# Bessacar Electrics



## 108821 (Dec 21, 2007)

:evil: have bessacar 765 step does not auto retract and control panel does not auto switch off on start up are they connected by common fuse
HELP


----------



## 1happy (Jun 15, 2005)

Hi jovik.
I think if you can't find this in your handbooks, then I would phone the supplying dealer.
If you bought privately then phone & ask Bessacar (This would fall into the good customer service category 8) )
Hope this helps
Regards C


----------



## Rapide561 (Oct 1, 2005)

*Bessacarr step*

Hi

What year model is your Bessacarr?

Russell


----------



## SwiftGroup (Jun 27, 2007)

*Contact*

Jovik

If you need to contact us, our telephone number is 01482 875740 we would need to know your vehicle details

Regards
Kath


----------



## SwiftGroup (Jun 27, 2007)

*Further information*

The following information may be helpful to you.#

Until 2007 season the relay and fuse for the auto-retract was fitted within the engine compartment under the bonnet and would need to be checked.

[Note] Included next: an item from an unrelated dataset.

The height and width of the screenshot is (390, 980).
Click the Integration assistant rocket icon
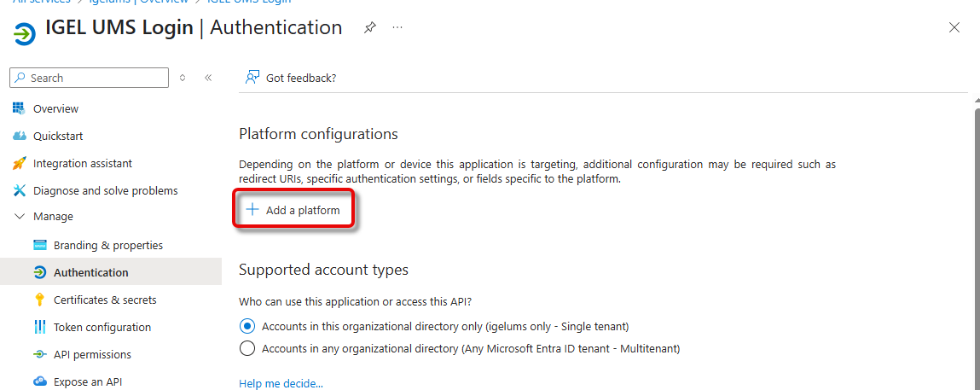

From 2008 onwards we no longer fit under the bonnet. There should be a 
fiat output connection point at the bottom of the drivers cab seat seatbelt. The fuses we fit within the habiatation area (wardrobe or bedbox) draws a signal from this point to auto retract the step. Fuse 8 (15 amp) would need to be checked and also this connection point.

With regards to the control panel if 2008 onwards the above issue could be the cause for it not shutting off due to a fault with the fuse or the fiat output.

Regards
Kath


----------



## 108821 (Dec 21, 2007)

*Bessacarr electrics*

:lol: my bessacar is 2006 where under the bonnet is relay and fuse please


----------



## backaxle (Nov 6, 2006)

Fantastic service from SWIFT I see,wish Autotrail posted on here,some one should give them a push(ATOC) maybe!!


----------



## SwiftGroup (Jun 27, 2007)

*Response*

Jovik

See yesterday's response.

It is under the bonnet

Regards
Kath


----------



## IRVO (Jul 1, 2007)

*Re: Bessacarr electrics*



jovik said:


> :lol: my bessacar is 2006 where under the bonnet is relay and fuse please


Jovik incase you never solved your problem and under the bonnet is a big place, l have the same van and also had the same problem, cant remember which one of two relays it was but exchange them over and you will find which one controls the step. My relays were to the right hand side forward of the cooling system exspansion tank good luck.

Regards

Brian


----------